In this lesson, I’ll illustrate a few more examples involving the formula for angle between two lines. A couple of these have already been discussed here.
Example 3 Find the orthocenter of the triangle whose vertices are A(0, 0), B(1, 2) and C(2, 1).
Solution The orthocenter (H) is the point of concurrency of the altitudes of the triangle. To find its coordinates, we’ll find the equations of any two altitudes and then their point of intersection (which is nothing but H).
To find the equation of an altitude (say AH), we can use the following information:
The altitude passes through A
The altitude is perpendicular to the opposite side, i.e. BC
The slope BC equals:
(2 – 1)/(1 – 2) or -1
Using the condition for perpendicularity (discussed here), the slope of AH equals:
(-1)/(-1) or 1
Using the point slope form, the equation of AD is
y – 0 = 1(x – 0) or x – y = 0.
Similarly, the equation of the BH is:
2x + y – 4 = 0
Solving these two equations of the altitudes will give us the coordinates of the orthocenter, which are (4/3, 4/3).
As an exercise, try to find the coordinates of the circumcenter of this triangle (i.e. the point of concurrency of the perpendicular bisectors of the sides). The method will be quite similar.
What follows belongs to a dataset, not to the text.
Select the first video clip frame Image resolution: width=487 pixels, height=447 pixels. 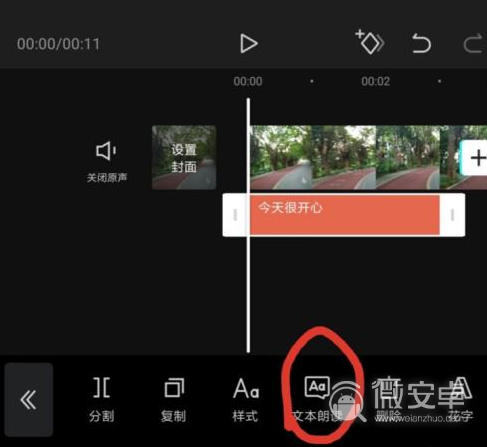281,157

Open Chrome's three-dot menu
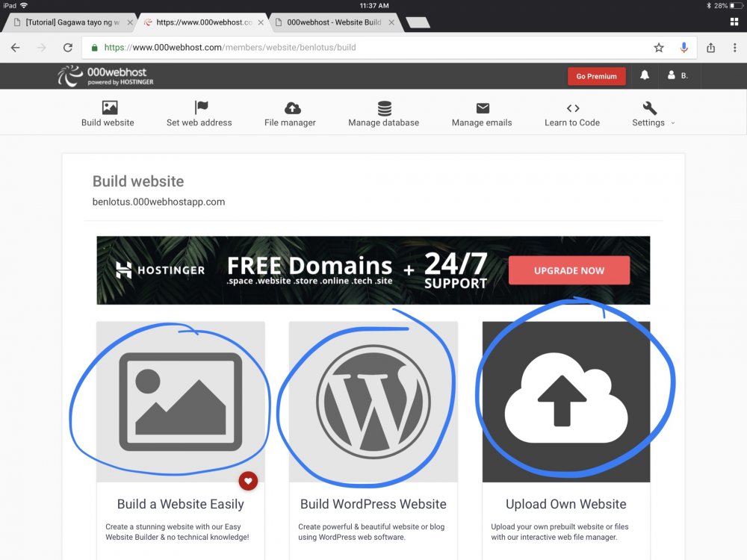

Example 4 An isosceles right angled triangle has its hypotenuse along the line 2x + y = 4. If the opposite vertex is (3, 2), then find the equations of its sides.
Solution Here’s a figure that illustrates the situation.
Both lines pass through the point (1, 2). Is there a way to find their slopes?
Turns out there is! Since the triangle is an isosceles right angled triangle, the angles A and B both equal 45°. That means, both these lines make an angle of 45° with the given line.
So, we can find their slopes using the formula for angle between two lines. Finally, we can find their equations using the point slope form.
The slope of the given line is (-2)/1 or -2. Using the formula for angle between two lines, we’ll get:
tan45° = |(m – (-2)/(1 + m x (-2))|
⇒ 1 = |(m+2)/(1 – 2m)|
⇒ (m+2)/(1 – 2m) = ±1
Solving the above equation taking RHS as 1 and -1 separately gives m as -1/3 and 3 respectively. Note that the product of the slopes is -1, implying that the lines are perpendicular.
Finally, the equations of these lines are:
y – 2 = -1/3(x – 3)
y – 2 = 3(x – 3)
Example 5 Find the equation of the line which is perpendicular to the line 3x + 4y = 12, and intersects it at a point on the X axis.
Solution Here’s a figure that represents the situation.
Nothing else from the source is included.